Benton’s stepfather, Gregory Hudson, told the court he stayed up playing video games with Benton that night until they left for the flea market at 7 a.m.
Then, around 1 a.m. on April 29, 2014, Thomas said they broke into Smith’s home in search of the $100,000 he was rumored to have tucked away somewhere.
Smith’s battered, handcuffed and charred remains were found inside his home, where witnesses said he had been robbed, beaten and restrained before he and his home were set on fire around 2 a.m. on the morning of April 29, 2014.

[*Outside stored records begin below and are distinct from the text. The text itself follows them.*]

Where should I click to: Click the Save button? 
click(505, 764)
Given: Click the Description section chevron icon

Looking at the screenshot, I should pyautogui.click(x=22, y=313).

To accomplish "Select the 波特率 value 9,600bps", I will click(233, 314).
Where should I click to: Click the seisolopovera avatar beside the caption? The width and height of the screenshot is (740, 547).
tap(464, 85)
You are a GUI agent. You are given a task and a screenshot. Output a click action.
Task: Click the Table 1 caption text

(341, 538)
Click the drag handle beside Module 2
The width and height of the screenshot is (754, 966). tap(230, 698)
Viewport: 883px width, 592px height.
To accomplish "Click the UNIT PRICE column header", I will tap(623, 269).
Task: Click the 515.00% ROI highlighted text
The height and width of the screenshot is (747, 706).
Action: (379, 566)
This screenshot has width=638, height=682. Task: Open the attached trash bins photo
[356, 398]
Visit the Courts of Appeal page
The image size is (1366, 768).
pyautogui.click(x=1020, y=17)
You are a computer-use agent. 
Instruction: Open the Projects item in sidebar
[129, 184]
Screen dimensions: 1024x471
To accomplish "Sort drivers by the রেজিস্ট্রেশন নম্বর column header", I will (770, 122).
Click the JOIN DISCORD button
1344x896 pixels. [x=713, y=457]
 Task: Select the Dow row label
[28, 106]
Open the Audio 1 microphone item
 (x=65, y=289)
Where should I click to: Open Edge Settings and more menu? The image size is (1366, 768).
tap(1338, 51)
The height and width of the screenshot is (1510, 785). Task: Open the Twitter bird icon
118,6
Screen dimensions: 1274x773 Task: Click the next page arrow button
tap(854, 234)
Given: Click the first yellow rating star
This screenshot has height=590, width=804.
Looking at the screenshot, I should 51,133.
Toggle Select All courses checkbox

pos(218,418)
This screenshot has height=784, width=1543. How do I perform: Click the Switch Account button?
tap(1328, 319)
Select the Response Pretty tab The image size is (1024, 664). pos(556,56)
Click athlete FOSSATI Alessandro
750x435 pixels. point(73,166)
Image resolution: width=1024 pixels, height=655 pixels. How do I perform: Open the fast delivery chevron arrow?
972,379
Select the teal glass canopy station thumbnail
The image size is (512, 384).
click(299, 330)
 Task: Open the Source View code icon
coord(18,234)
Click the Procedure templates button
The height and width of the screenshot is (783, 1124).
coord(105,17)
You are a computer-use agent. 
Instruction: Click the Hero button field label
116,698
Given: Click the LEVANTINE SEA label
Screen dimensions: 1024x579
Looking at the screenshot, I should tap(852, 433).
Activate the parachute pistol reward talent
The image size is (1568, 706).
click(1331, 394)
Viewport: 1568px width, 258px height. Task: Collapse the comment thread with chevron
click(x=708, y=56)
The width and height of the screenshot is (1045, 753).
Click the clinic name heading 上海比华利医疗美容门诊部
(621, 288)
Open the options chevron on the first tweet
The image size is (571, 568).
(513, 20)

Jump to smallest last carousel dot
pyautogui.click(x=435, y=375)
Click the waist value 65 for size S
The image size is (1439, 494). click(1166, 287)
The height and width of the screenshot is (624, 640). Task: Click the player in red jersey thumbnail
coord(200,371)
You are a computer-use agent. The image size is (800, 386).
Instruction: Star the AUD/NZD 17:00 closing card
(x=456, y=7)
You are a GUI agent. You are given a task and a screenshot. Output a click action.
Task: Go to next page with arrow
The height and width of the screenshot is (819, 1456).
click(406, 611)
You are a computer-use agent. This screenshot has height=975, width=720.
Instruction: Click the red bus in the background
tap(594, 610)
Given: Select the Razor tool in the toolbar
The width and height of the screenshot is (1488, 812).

Seventy-eight-year-old Shelvie Fowler, Benton’s great grandmother, told the court Benton was with her, trying to fix her husband’s oxygen machine two hours before then.
Christie Hudson said her son was with her in Chadbourn, North Carolina the rest of that night, although she admitted she initially told detectives she didn’t know where her son was the morning Smith was killed.
That initial statement was validated by text messages from Benton’s girlfriend at the time, Heather Faircloth, who told Benton his mother had been asking about him that morning.
At 11:58 a.m., Richardson said Faircloth, who was stored under Benton’s contacts as “My Love,” asked “Are you coming home soon?”
“Yes,” he replied.
“Ok the front door is unlocked,” she said.
Then, at 2:46 a.m., Richardson said “My Love” sent another text to Benton.
“Where are you? You’re not here yet. You said you were coming, you’re not here. You’re not at your momma’s. She’s asking me,” Richardson told the jury, reading the text messages.
“On the way back,” Benton replied.
All three witnesses admitted under cross examination that they never told detectives Benton had an alibi.
Cellphone evidence presented earlier in the trial revealed Benton’s cellphone was using a tower in Aynor about a mile from Smith’s home between 3:11 a.m. and 5:34 a.m. on April 18.
His phone picked up a signal from the same tower on April 26 at 4:40 a.m. and at 6:13 a.m., according to Sgt. Jonathan Martin with the Horry County Police Department.
An incoming phone call also put Benton in Aynor at 2:42 a.m. and in the Alpine Drive area, where the getaway truck was burned on April 29, 2014, Martin said.